**Passage**
┄┄┄┄┄┄┄┄┄┄┄┄┄┄┄┄┄┄┄┄
The letters were among dozens of confidential memos and documents about Avery that prosecutors introduced as they opened the second day of the conspiracy and child-sex abuse trial against Lynn.

Lynn, 61, is accused of conspiracy and endangering children for allegedly covering up clergy sex abuse or failing to remove predatory priests, including Avery. He has pleaded not guilty, contending that he strove to isolate problem priests but that his superiors, including Cardinal Anthony Bevilacqua, ultimately decided on their fates.

The records, outlined at the trial by Det. Joseph Walsh, showed that Lynn was the one who interviewed Avery's accuser in 1992, then recommended the priest be sent for an evaluation at St. John Vianney Hospital and later admitted there for months of treatment.

But in one of Lynn's letters to Avery's parishioner at St. Therese of the Child Jesus in Mount Airy, Lynn said "there have never been anything but compliments" about Avery.

"Another letter (and) no mention of the sexual abuse of a minor?" the prosecutor, Assistant District Attorney Patrick Blessington asked Walsh.

"That is correct," the detective replied.

Last week, Avery pleaded guilty to conspiracy and sexually assaulting a 10-year-old altar boy at another parish in 1999.
┄┄┄┄┄┄┄┄┄┄┄┄┄┄┄┄┄┄┄┄
**Data segment**
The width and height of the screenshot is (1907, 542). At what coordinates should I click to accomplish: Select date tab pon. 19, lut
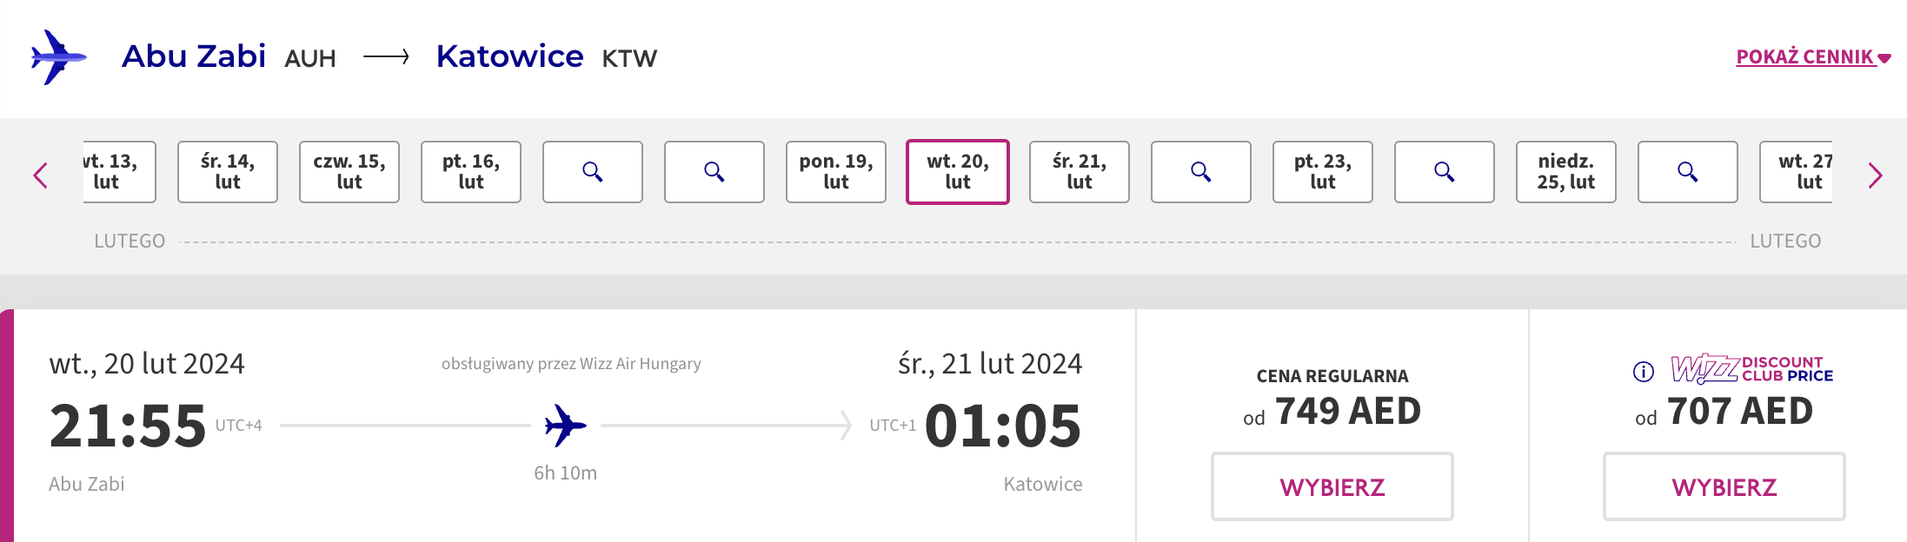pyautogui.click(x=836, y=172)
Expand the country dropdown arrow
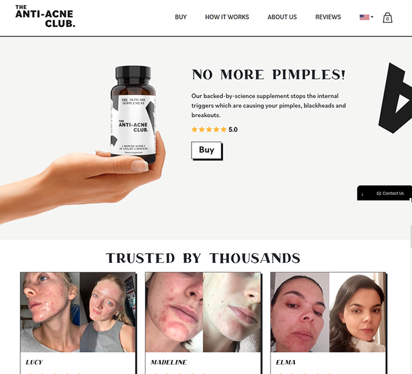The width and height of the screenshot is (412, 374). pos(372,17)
┄┄┄┄┄┄┄┄┄┄┄┄┄┄┄┄┄┄┄┄
**Task list**
**A.** Reproduce the passage on the Lynn trial from "But in one of" up to and including "Blessington asked Walsh.".
**B.** Answer these questions from the passage on the Lynn trial:
(i) How old is Lynn?
(ii) At which hospital did Lynn recommend that Avery be evaluated?
(iii) How old was the altar boy whom Avery pleaded guilty to sexually assaulting?

**Exercise responses**
**A.**
But in one of Lynn's letters to Avery's parishioner at St. Therese of the Child Jesus in Mount Airy, Lynn said "there have never been anything but compliments" about Avery.

"Another letter (and) no mention of the sexual abuse of a minor?" the prosecutor, Assistant District Attorney Patrick Blessington asked Walsh.

**B.**
(i) 61
(ii) St. John Vianney Hospital
(iii) 10 years old